─── PROVIDED TEXT ───

Section 12(1) authorises an arrest without warrant only where the constable 'has reasonable grounds for' suspicion. An arrest is therefore not lawful if the arresting officer honestly but erroneously believes that he has reasonable grounds for arrest but there are unknown to him in fact in existence reasonable grounds for the necessary suspicion, e.g. because another officer has information pointing to the guilt of the suspect. It would be difficult without doing violence to the wording of the statute to read it in any other way."

 

[23] After considering certain observations made in textbooks, and having had regard to the terms of article 5(1)(c) of the European Convention for the Protection of Human Rights and Fundamental Freedoms (1953) (Cmd. 8969) Lord Steyn continued as follows:

"Section 12(1) is undeniably a statutory provision in the first category [i.e. one that requires that the constable personally has reasonable grounds for the suspicion]. The rationale for the principle in such cases is that in framing such statutory provisions Parliament has proceeded on the longstanding constitutional theory of the independence and accountability of the individual constable ... This case must therefore be approached on the basis that under section 12(1) the only relevant matters are those present in the mind of the arresting officer.

 

Certain general propositions about the powers of constables under a section such as section 12(1) can now be summarised. (1) In order to have a reasonable suspicion the constable need not have evidence amounting to a prima facie case. Ex hypothesi one is considering a preliminary stage of the investigation and information from an informer or a tip-off from a member of the public may be enough: Hussien v. Chong Fook Kam [1970] AC 942, 949. (2) Hearsay information may therefore afford a constable reasonable grounds to arrest. Such information may come from other officers: Hussien's case, ibid. (3) The information which causes the constable to be suspicious of the individual must be in existence to the knowledge of the police officer at the time he makes the arrest. (4) The executive 'discretion' to arrest or not, as Lord Diplock described it in Mohammed-Holgate v. Duke [1984] A.C. 437, 446, vests in the constable, who is engaged on the decision to arrest or not, and not in his superior officers.

───

* SHORT TASK A *
According to the text on arrest without warrant, in whom does the executive discretion to arrest or not arrest vest?

─── STORED ROWS ───

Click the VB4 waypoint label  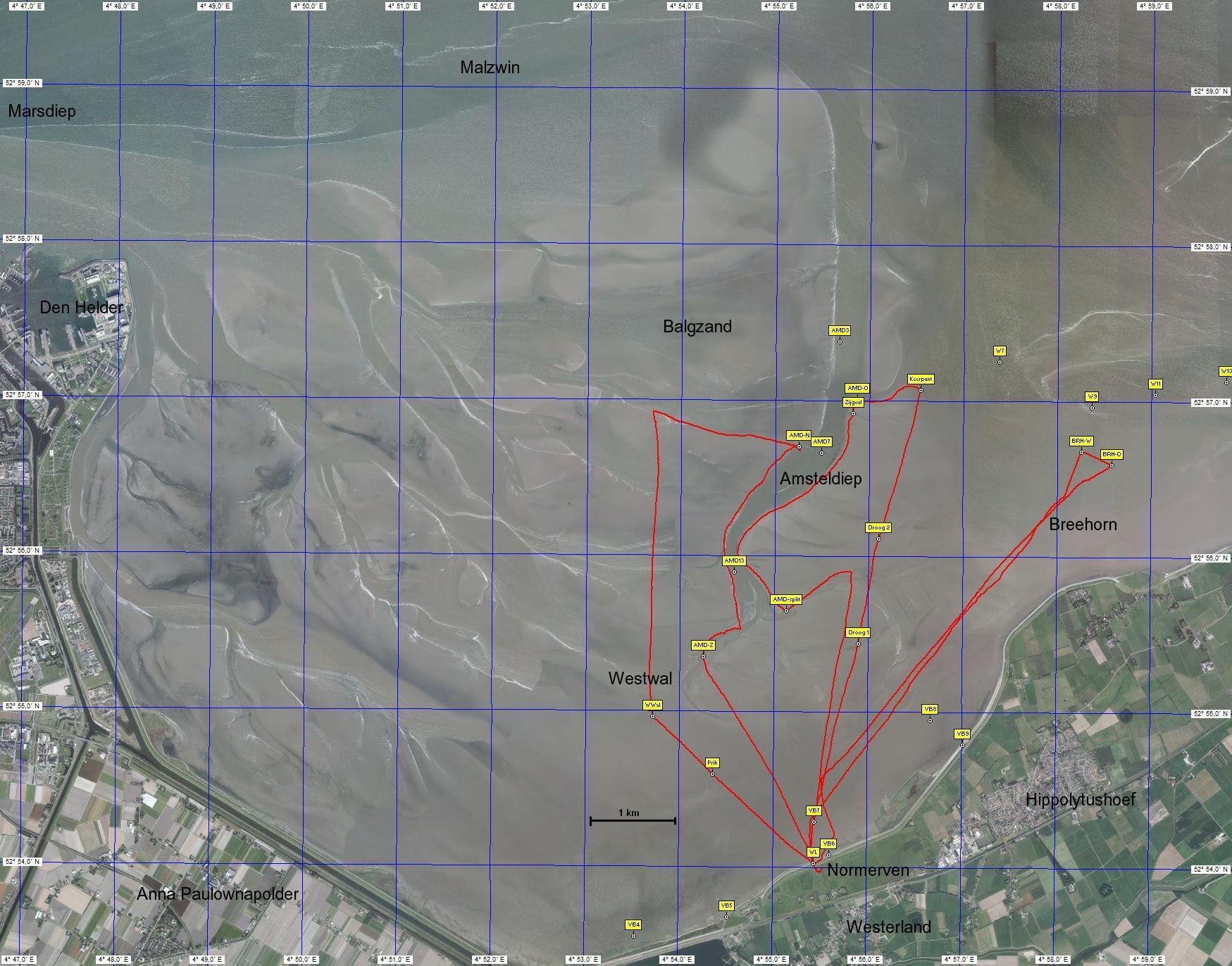tap(633, 924)
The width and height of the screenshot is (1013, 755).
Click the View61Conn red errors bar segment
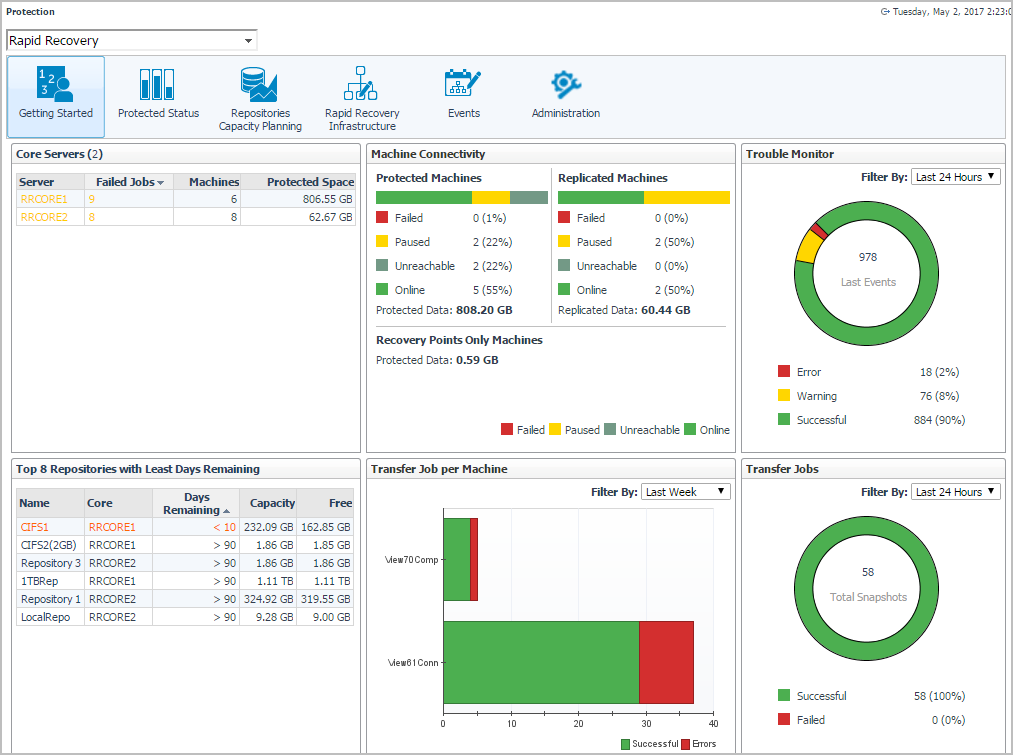pyautogui.click(x=666, y=662)
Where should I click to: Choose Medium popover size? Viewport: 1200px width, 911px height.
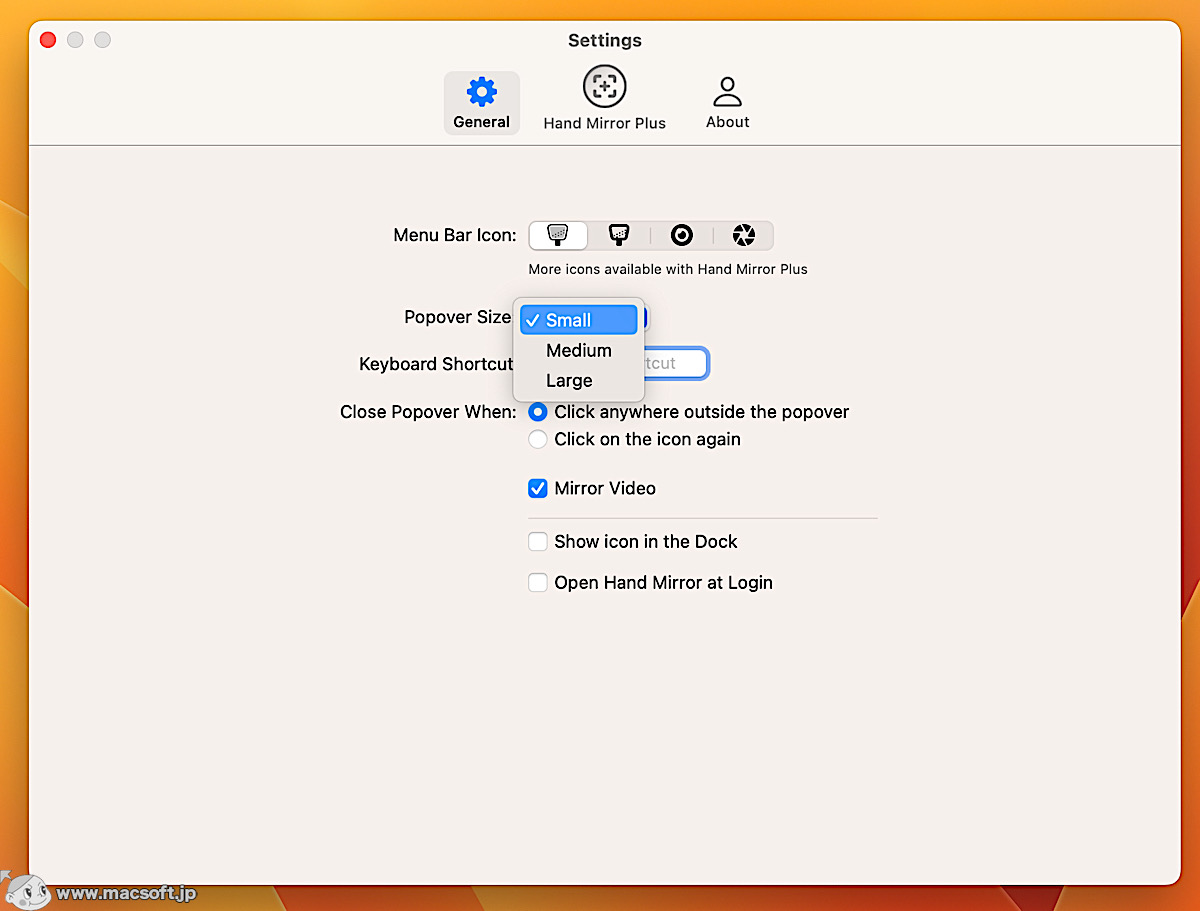click(x=578, y=350)
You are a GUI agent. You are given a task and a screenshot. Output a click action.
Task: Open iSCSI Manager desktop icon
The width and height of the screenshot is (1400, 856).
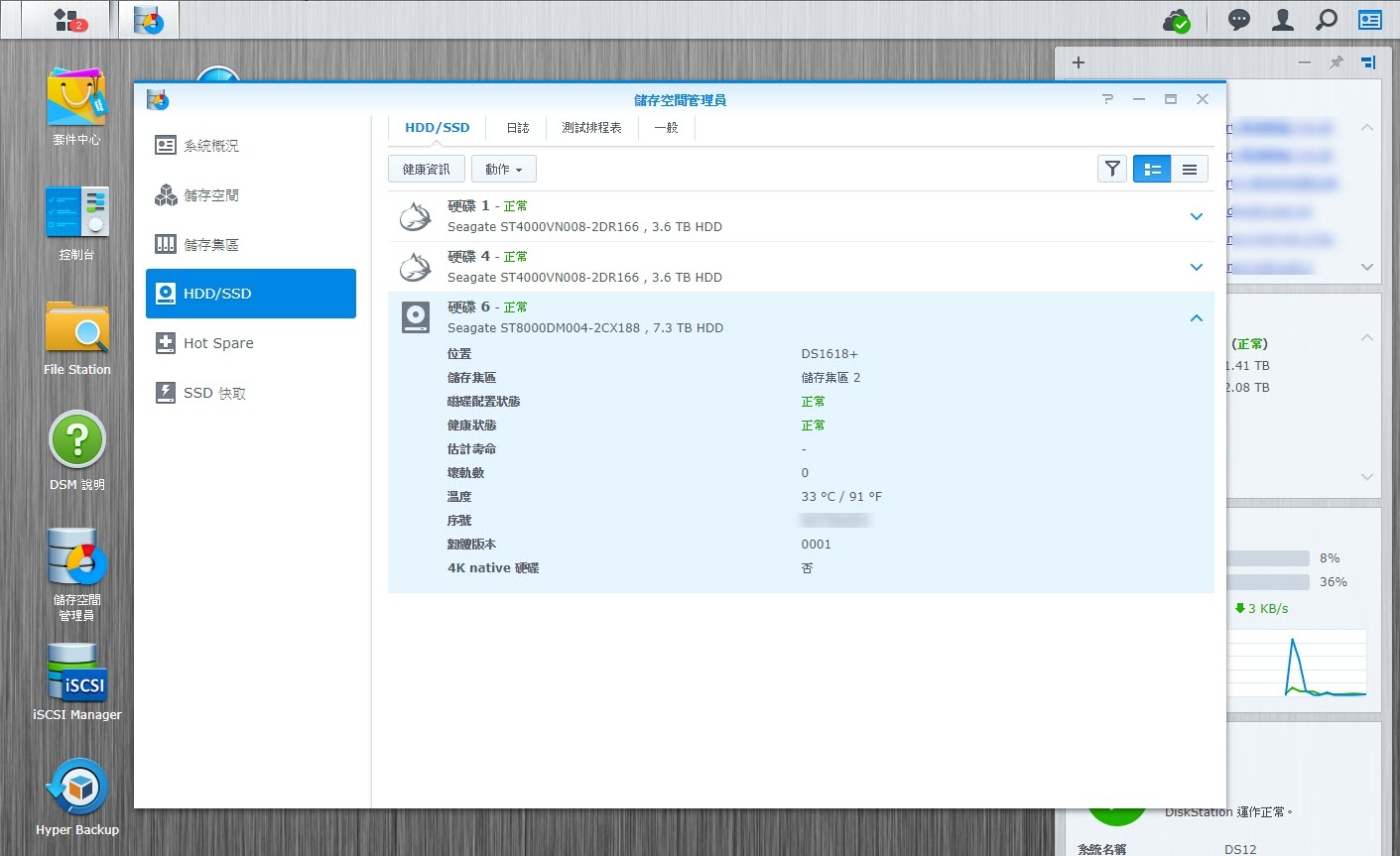click(76, 682)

───

* SHORT TASK B *
Gather every line of the rows that contains the word "height".

* WORKED SOLUTION A *
It vests in the constable engaged on the decision to arrest, not in his superior officers.

* WORKED SOLUTION B *
The width and height of the screenshot is (1013, 755).
Where should I click to: Choose Medium popover size? Viewport: 1200px width, 911px height.
The width and height of the screenshot is (1400, 856).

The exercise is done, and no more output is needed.